Operational risk controls that support the contract protections

Indemnities are stronger when paired with documented diligence. Typical controls include:

  • IP clearance and provenance checks for critical turbine components (supplier disclosures, chain-of-title, licensing status of embedded software).
  • Document control for drawings and shop plans (who created them, ownership, permitted reuse).
  • Audit rights allowing the subsidiary to verify software licensing and source documentation.
  • Insurance review to assess whether any policies respond to IP claims (coverage is often limited; confirm exclusions).

Typical “problem clauses” to avoid

Foreign developers should watch for provisions that can neutralize IP indemnity value, such as:

  • Indemnity limited to “final court judgment” (leaves defense costs unfunded during litigation);
  • Supplier caps too low relative to turbine package value and project exposure;
  • Exclusion for “customer specifications” drafted too broadly (can swallow the indemnity when the EPC relies on employer’s requirements);
  • Vendor “sole remedy” clause that restricts replacement/redesign options needed to keep COD timelines.

Conclusion: protecting the subsidiary requires both clause design and deal discipline

For offshore wind projects in the Philippines, protecting a local subsidiary from turbine technology infringement claims depends on ensuring that IP protections are not merely “standard clauses,” but enforceable commitments tied to defense funding and operational remedies. Philippine jurisprudence highlights (1) the need to understand what is actually protected IP versus functional design (Olaño, et al. v. Lim Eng Co, 2016), (2) the enforceability of negotiated warranties and defense obligations in commercial contracts (ACI Philippines, Inc. v. Coquia, 2008), and (3) how dispute resolution clauses can bind closely connected entities in construction settings (Hyundai Engineering Co., Ltd., et al. v. National Grid Corporation of the Philippines, et al., 2023).

Recommended next steps for foreign developers include: (1) require broad IP indemnity with duty to defend and clear cure remedies; (2) impose flow-down obligations to OEMs and subcontractors; (3) harden priority-of-documents and change-control language to prevent inadvertent weakening; and (4) implement IP provenance checks for critical turbine technology and embedded software before shipment and installation.
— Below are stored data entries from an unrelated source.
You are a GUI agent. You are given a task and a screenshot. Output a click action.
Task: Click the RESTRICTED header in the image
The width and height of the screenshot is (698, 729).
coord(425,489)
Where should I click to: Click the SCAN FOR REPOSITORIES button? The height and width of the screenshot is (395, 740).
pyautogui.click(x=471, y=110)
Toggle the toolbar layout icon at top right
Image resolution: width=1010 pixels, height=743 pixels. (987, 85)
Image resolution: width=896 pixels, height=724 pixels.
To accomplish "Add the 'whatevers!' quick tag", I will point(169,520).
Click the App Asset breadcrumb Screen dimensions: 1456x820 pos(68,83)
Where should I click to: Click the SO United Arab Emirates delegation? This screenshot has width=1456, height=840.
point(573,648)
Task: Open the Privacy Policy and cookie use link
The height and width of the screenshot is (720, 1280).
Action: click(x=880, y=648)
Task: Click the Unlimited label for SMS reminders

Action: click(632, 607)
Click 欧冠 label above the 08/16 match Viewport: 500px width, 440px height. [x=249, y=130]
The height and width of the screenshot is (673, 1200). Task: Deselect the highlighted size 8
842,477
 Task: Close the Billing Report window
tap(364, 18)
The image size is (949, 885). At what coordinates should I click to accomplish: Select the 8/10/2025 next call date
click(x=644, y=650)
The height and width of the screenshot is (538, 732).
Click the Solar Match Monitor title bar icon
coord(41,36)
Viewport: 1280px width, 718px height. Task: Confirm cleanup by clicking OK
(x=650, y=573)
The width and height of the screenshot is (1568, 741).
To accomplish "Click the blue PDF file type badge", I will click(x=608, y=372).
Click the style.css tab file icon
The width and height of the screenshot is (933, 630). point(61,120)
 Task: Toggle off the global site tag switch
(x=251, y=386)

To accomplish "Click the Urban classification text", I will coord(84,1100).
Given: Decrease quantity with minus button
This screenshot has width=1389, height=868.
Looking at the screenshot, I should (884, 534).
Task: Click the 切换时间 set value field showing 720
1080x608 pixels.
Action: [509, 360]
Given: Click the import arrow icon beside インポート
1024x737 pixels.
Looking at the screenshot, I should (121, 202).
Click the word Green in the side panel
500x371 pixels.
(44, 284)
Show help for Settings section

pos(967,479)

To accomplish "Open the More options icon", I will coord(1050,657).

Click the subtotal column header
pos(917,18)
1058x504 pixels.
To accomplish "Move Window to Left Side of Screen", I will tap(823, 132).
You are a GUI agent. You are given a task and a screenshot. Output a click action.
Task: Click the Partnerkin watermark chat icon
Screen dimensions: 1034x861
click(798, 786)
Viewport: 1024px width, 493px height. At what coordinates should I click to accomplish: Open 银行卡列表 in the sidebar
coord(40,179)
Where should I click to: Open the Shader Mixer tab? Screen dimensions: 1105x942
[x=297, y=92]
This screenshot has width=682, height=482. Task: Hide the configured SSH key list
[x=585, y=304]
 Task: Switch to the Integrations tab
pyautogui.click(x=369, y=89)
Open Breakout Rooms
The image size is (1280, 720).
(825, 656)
About Nicolas and De Vega Law Offices

 Nicolas and de Vega Law Offices is a full-service law firm in the Philippines.  You may visit us at the 16th Flr., Suite 1607 AIC Burgundy Empire Tower, ADB Ave., Ortigas Center, 1605 Pasig City, Metro Manila, Philippines.  You may also call us at +632 84706126, +632 84706130, +632 84016392 or e-mail us at [email protected]. Visit our website https://ndvlaw.com.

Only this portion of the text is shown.